**Written problem:**
Please copy out only the rows starting at the line that contains "You are a computer-use agent. Viewport: 487px" and stopping after the line that contains "point(430,115)". Swap "icon" for "button" and leave everything else unchanged.

**Listing:**
# # # #
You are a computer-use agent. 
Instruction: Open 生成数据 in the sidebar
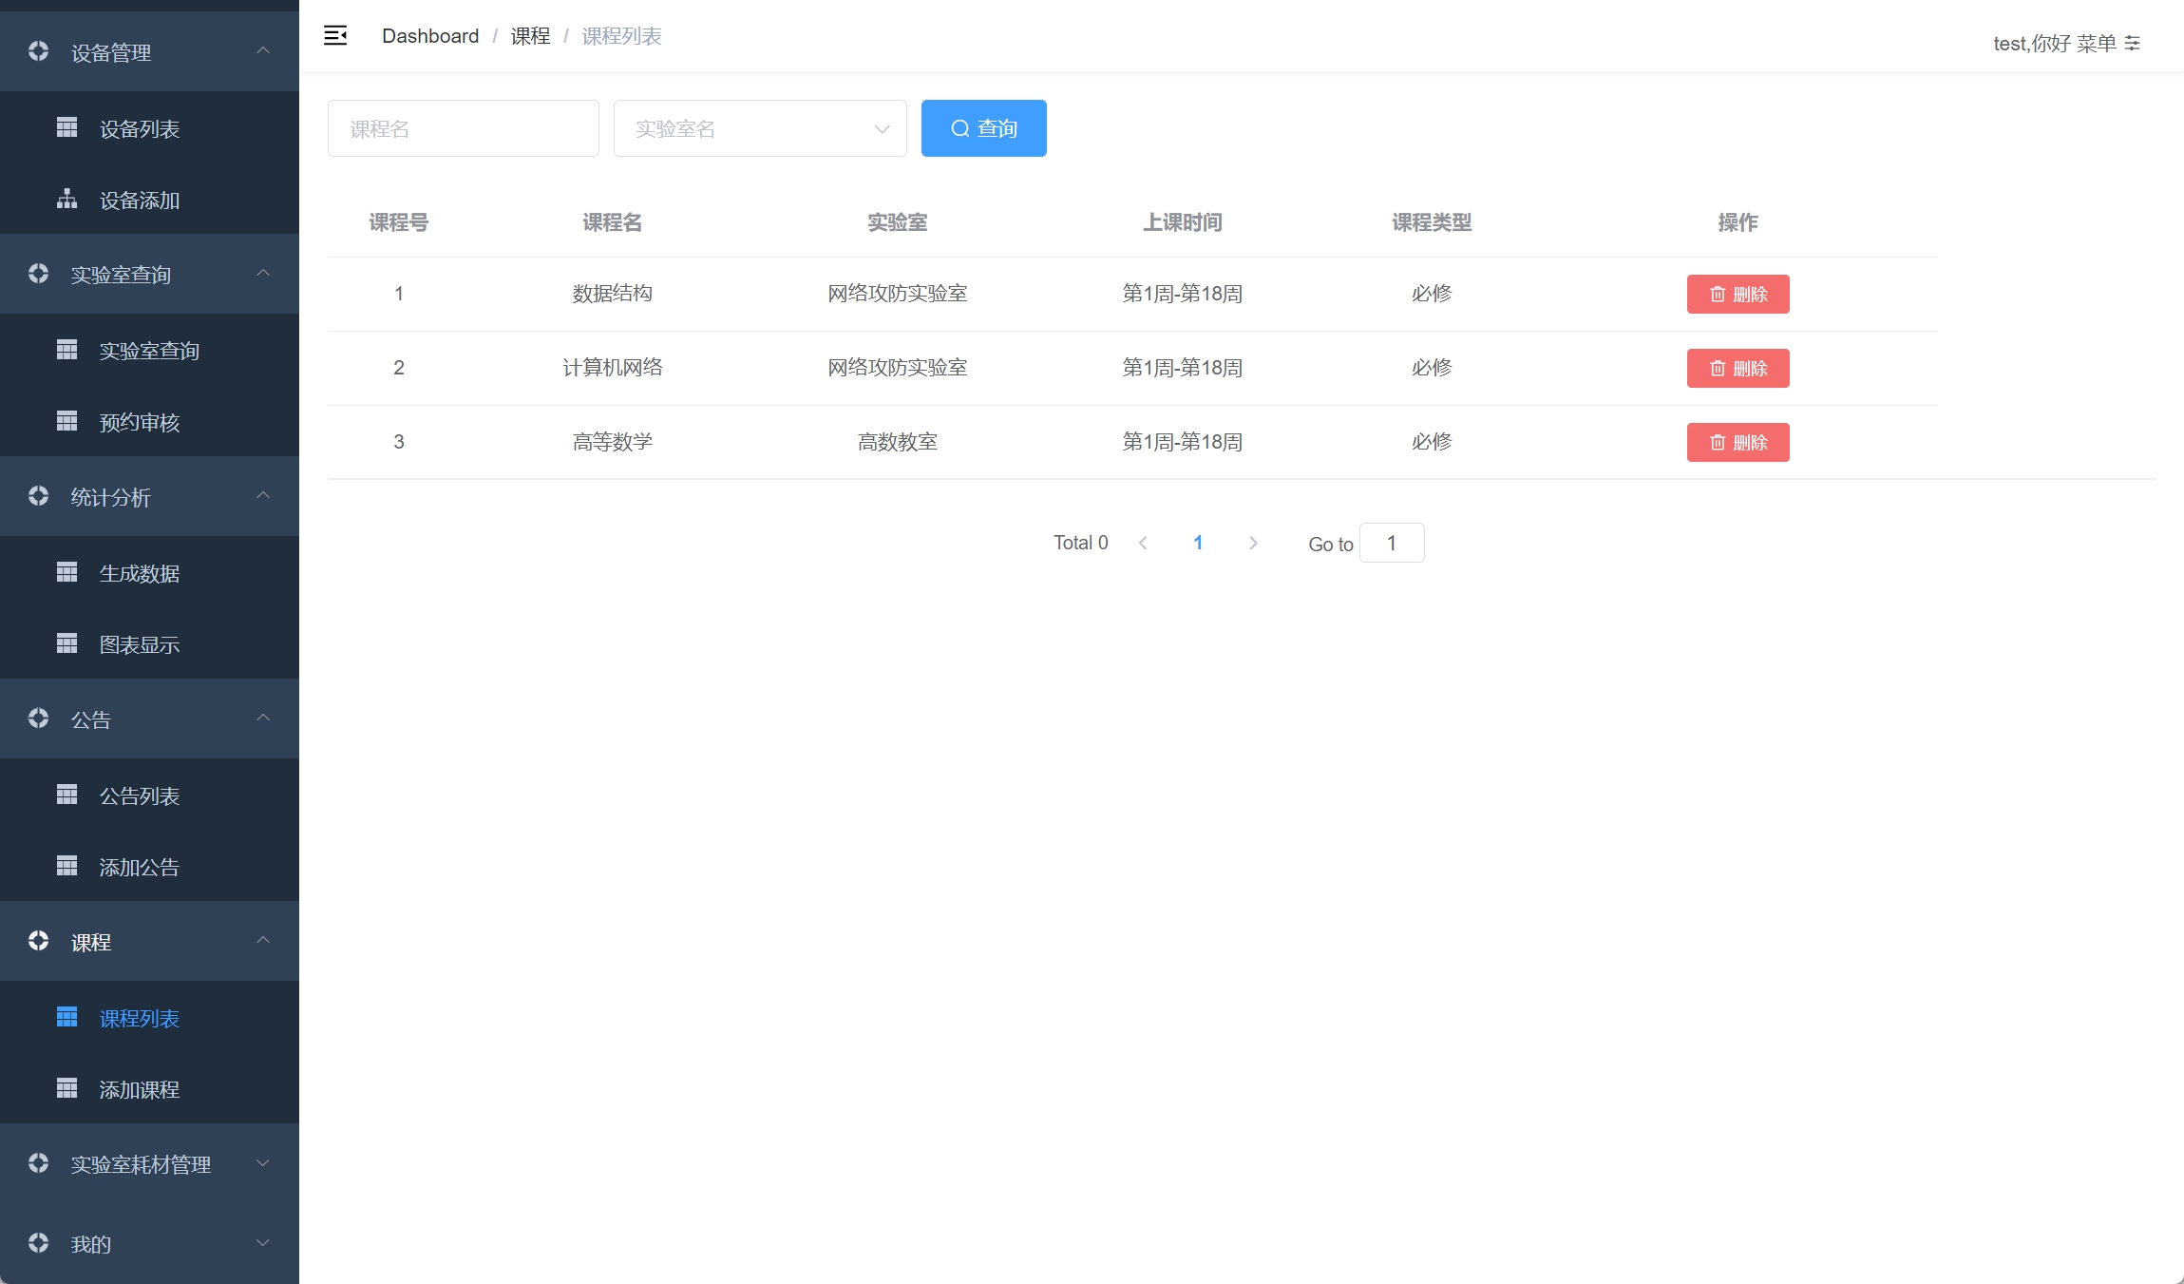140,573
# # # #
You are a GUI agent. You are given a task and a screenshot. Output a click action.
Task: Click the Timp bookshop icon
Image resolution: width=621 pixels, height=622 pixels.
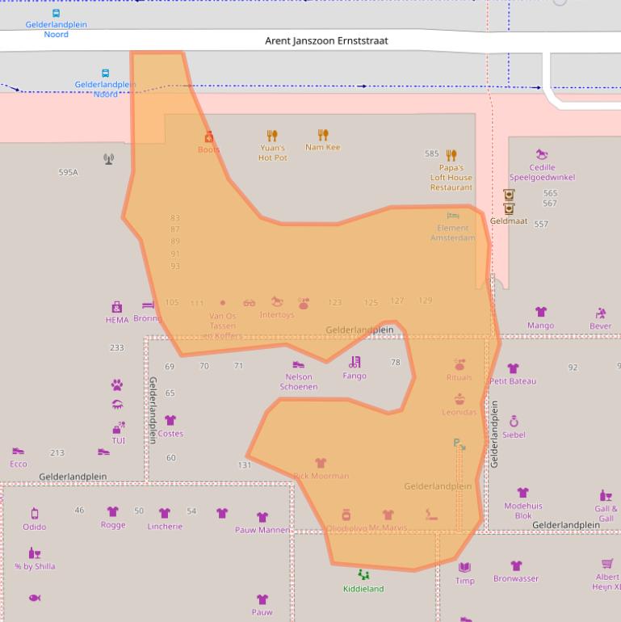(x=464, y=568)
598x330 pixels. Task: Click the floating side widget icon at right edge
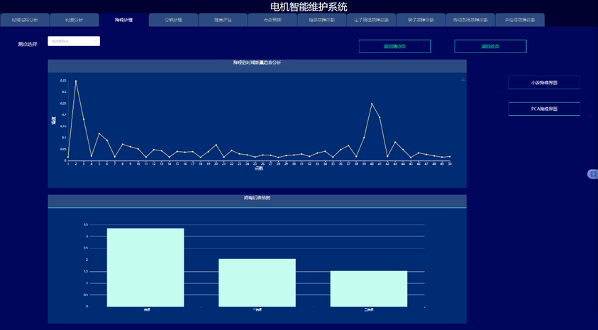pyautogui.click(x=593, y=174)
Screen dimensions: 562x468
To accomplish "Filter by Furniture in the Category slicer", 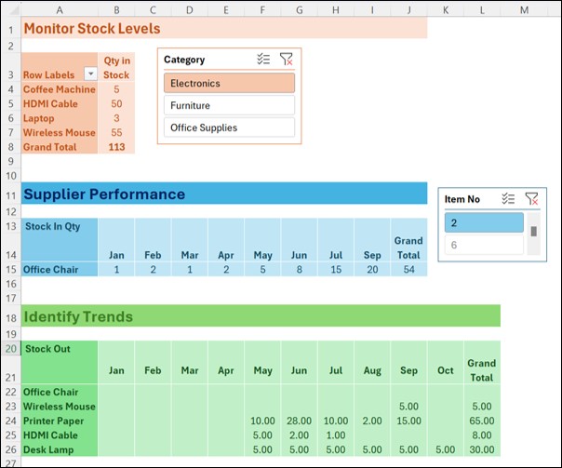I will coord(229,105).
# # # #
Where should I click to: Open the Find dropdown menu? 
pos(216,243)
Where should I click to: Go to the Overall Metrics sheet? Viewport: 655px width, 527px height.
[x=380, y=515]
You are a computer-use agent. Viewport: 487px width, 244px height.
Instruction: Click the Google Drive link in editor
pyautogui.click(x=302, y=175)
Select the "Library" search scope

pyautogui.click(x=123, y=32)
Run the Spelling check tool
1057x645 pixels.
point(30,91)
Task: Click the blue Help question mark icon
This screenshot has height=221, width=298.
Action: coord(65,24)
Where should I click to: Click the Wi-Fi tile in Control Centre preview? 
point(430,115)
# # # #
**Solution to this exercise:**
You are a computer-use agent. Viewport: 487px width, 244px height.
Instruction: Click the Google Drive link in editor
pyautogui.click(x=302, y=175)
Select the "Library" search scope

pyautogui.click(x=123, y=32)
Run the Spelling check tool
1057x645 pixels.
point(30,91)
Task: Click the blue Help question mark button
This screenshot has height=221, width=298.
Action: coord(65,24)
Where should I click to: Click the Wi-Fi tile in Control Centre preview? 
point(430,115)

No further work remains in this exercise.